What is expected:
Could you reproduce the records word for word, starting at their first line and stopping after the line that contains "coordinates (268, 190)."? Include both ends.

Source material:

:::

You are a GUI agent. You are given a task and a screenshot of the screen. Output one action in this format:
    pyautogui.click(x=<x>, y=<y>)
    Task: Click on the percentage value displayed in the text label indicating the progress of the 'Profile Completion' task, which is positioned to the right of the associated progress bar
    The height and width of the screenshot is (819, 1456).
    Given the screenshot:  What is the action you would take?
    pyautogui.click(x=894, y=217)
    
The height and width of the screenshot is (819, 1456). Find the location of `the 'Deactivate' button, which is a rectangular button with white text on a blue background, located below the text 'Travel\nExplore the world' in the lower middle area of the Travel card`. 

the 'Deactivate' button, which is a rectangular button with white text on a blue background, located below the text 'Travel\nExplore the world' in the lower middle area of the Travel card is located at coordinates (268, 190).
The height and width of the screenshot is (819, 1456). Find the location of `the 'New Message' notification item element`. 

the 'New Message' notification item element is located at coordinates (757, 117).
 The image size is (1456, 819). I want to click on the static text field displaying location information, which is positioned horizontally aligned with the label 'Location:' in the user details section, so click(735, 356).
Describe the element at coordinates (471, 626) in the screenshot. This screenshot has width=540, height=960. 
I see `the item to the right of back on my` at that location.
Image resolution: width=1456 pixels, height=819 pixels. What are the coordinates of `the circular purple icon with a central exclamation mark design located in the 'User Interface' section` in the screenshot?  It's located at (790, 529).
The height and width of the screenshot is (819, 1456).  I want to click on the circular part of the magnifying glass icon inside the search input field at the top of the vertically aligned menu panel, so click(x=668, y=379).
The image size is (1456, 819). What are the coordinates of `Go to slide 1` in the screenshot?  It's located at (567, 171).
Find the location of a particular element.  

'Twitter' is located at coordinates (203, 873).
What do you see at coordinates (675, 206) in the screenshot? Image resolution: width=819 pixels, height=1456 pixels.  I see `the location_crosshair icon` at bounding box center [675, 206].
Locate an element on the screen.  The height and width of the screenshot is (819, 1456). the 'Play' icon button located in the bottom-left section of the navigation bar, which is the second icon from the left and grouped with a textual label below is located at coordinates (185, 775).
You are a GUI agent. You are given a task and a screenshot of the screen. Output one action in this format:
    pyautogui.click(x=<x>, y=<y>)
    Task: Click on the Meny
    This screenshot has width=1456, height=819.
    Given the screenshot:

:::

Solution to this task:
You are a GUI agent. You are given a task and a screenshot of the screen. Output one action in this format:
    pyautogui.click(x=<x>, y=<y>)
    Task: Click on the percentage value displayed in the text label indicating the progress of the 'Profile Completion' task, which is positioned to the right of the associated progress bar
    The height and width of the screenshot is (819, 1456).
    Given the screenshot:  What is the action you would take?
    pyautogui.click(x=894, y=217)
    
The height and width of the screenshot is (819, 1456). Find the location of `the 'Deactivate' button, which is a rectangular button with white text on a blue background, located below the text 'Travel\nExplore the world' in the lower middle area of the Travel card`. 

the 'Deactivate' button, which is a rectangular button with white text on a blue background, located below the text 'Travel\nExplore the world' in the lower middle area of the Travel card is located at coordinates (268, 190).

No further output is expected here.